Galvanizzati da questa catena di successi e per sfruttare al massimo questo nuovo picco di popolarità, alcuni facinorosi produttori realizzano in fretta e furia con un budget probabilmente molto basso e con mezzi e scenografie di fortuna un nuovo lungometraggio interpretato dalla celebre coppia sulla scia dei musicarelli di fine anni ’60.

Al Bano, da buon contadino, si rimboccò le maniche e chiamò alla regia il fido Aldo Grimaldi, già dietro la cinepresa delle precedenti commedie musicali della coppia anglo-salentina, presentandogli la storia scritta di suo pugno. Sì, avete capito bene, il nostro Albano Carrisi è l’unico autore della sceneggiatura di questo Champagne in Paradiso. Le riprese vennero sospese più volte e fu possibile completarlo solo per insistenza di Al Bano stesso, il quale teneva moltissimo a portare sul grande schermo la nascita della sua storia d’amore, tanto da assumere persino la regia per una breve sequenza inserita in un secondo momento.

La pellicola però non ebbe il successo sperato e non è difficile immaginarlo visto che il film nacque già vecchio; si trattava sostanzialmente di un musicarello degli anni ’60 trasposto negli anni ’80. Forse nessuno aveva detto ad Al Bano che quella roba era passata di moda da un bel pezzo e andava bene forse per riempire  la programmazione estiva delle televisioni locali.

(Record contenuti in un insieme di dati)
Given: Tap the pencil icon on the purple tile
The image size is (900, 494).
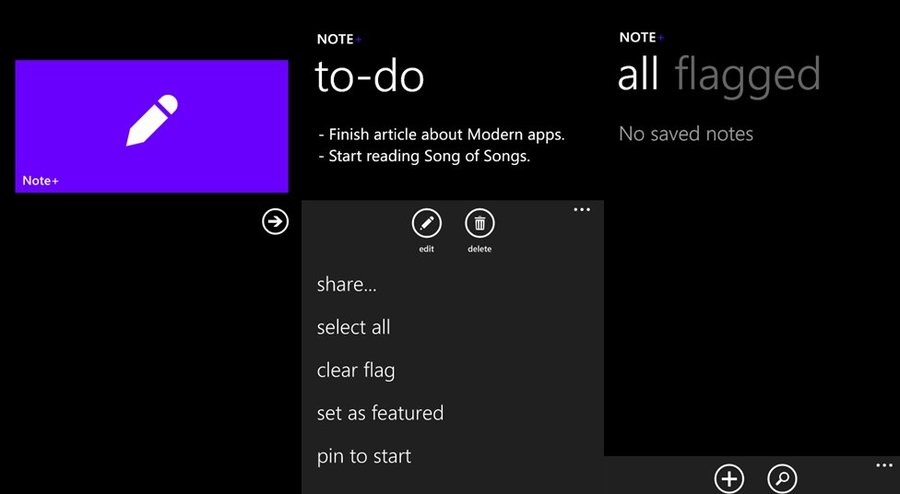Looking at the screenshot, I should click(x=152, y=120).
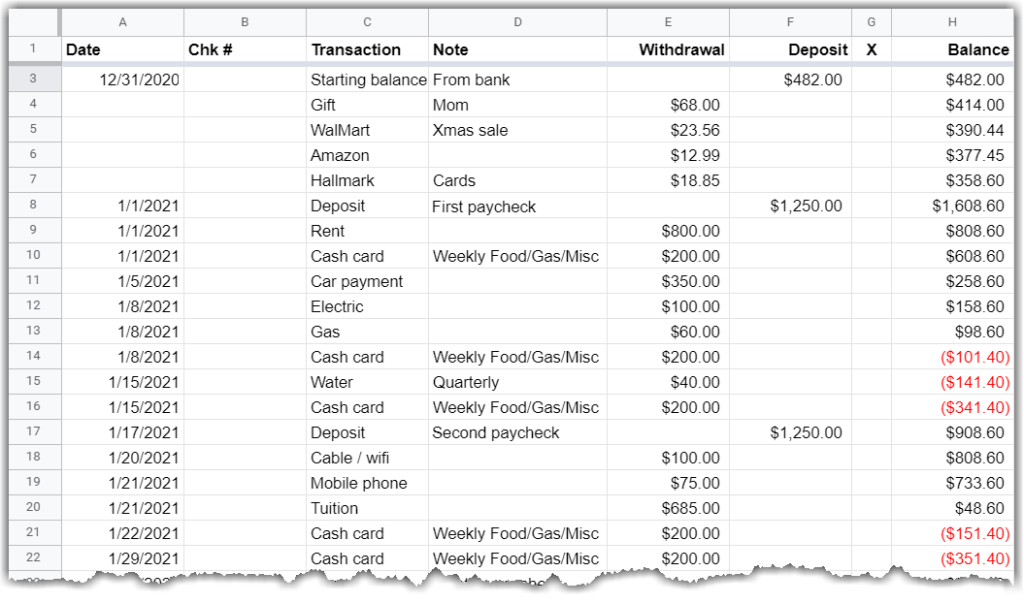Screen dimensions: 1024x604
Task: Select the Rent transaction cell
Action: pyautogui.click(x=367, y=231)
---
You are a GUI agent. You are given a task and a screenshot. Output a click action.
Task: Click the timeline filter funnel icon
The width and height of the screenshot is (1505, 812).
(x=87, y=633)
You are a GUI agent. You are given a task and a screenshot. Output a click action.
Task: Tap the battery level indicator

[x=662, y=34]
...
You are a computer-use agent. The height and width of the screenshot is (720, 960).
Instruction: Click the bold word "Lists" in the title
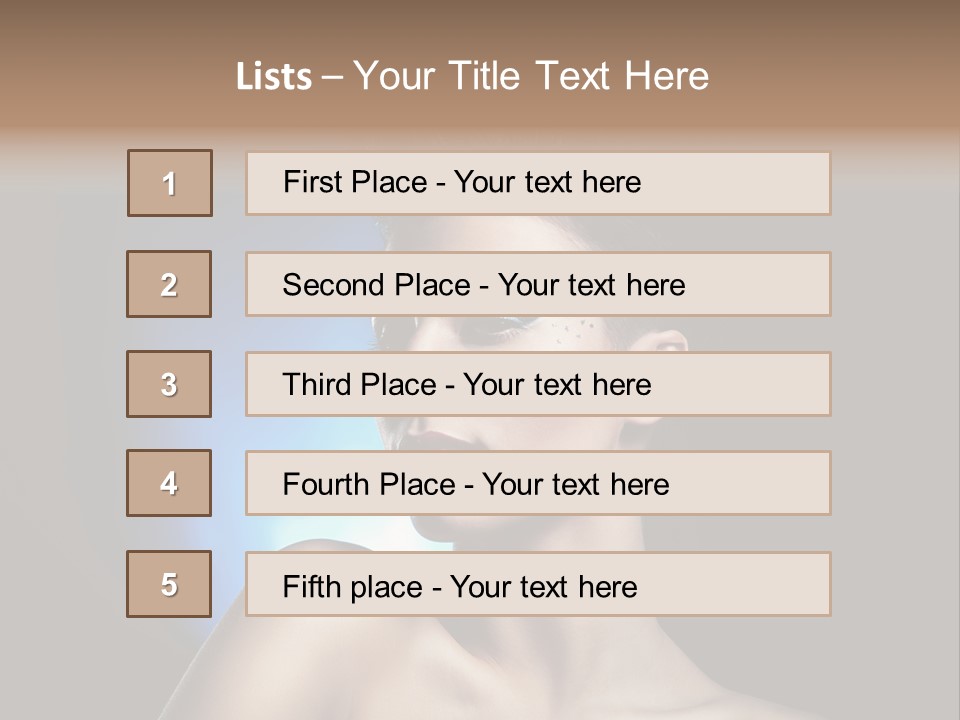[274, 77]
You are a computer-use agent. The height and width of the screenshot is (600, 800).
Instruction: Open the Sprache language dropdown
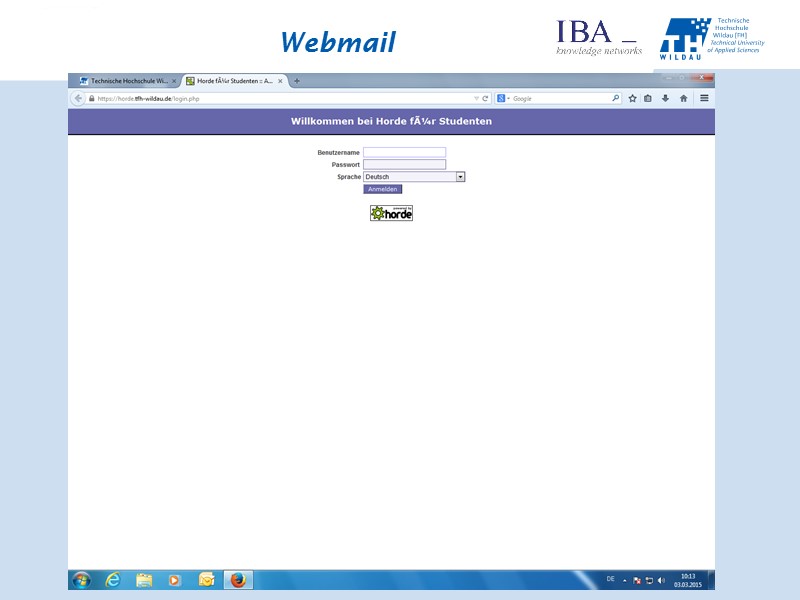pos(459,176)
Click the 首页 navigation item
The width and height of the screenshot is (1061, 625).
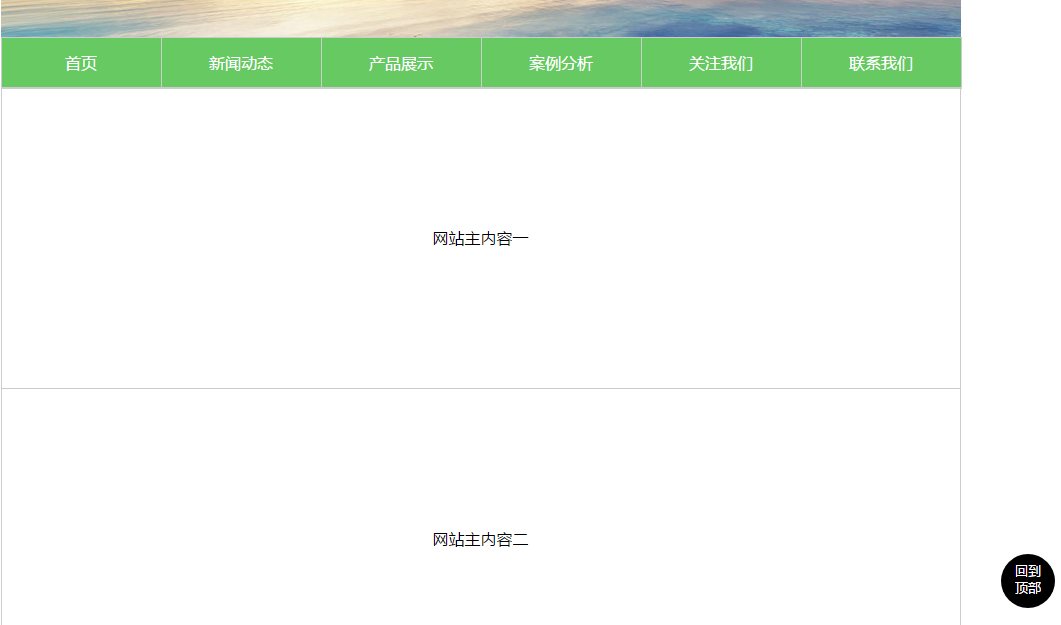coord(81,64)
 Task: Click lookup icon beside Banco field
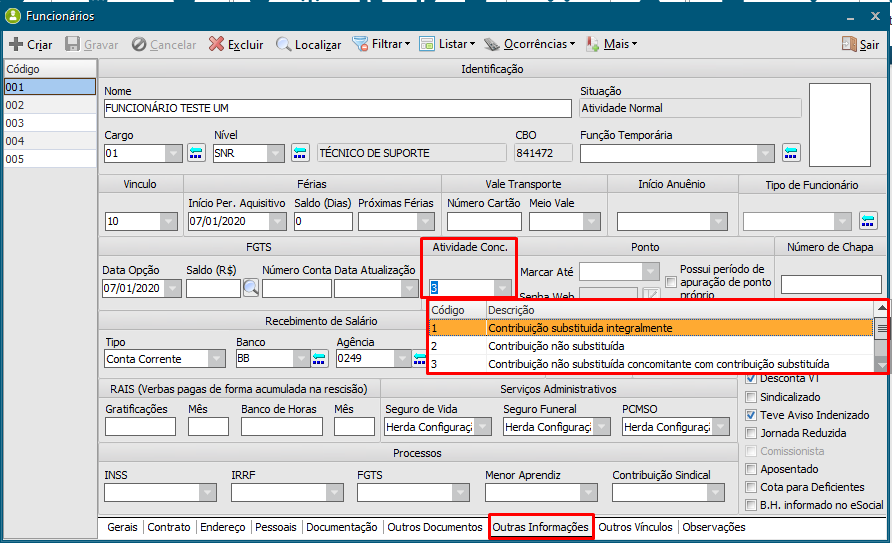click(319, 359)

# Da svolgere
Trascriva per intero, parola per parola, il brano sul film «Champagne in Paradiso».

# Risultato dell'esercizio
Galvanizzati da questa catena di successi e per sfruttare al massimo questo nuovo picco di popolarità, alcuni facinorosi produttori realizzano in fretta e furia con un budget probabilmente molto basso e con mezzi e scenografie di fortuna un nuovo lungometraggio interpretato dalla celebre coppia sulla scia dei musicarelli di fine anni ’60.

Al Bano, da buon contadino, si rimboccò le maniche e chiamò alla regia il fido Aldo Grimaldi, già dietro la cinepresa delle precedenti commedie musicali della coppia anglo-salentina, presentandogli la storia scritta di suo pugno. Sì, avete capito bene, il nostro Albano Carrisi è l’unico autore della sceneggiatura di questo Champagne in Paradiso. Le riprese vennero sospese più volte e fu possibile completarlo solo per insistenza di Al Bano stesso, il quale teneva moltissimo a portare sul grande schermo la nascita della sua storia d’amore, tanto da assumere persino la regia per una breve sequenza inserita in un secondo momento.

La pellicola però non ebbe il successo sperato e non è difficile immaginarlo visto che il film nacque già vecchio; si trattava sostanzialmente di un musicarello degli anni ’60 trasposto negli anni ’80. Forse nessuno aveva detto ad Al Bano che quella roba era passata di moda da un bel pezzo e andava bene forse per riempire  la programmazione estiva delle televisioni locali.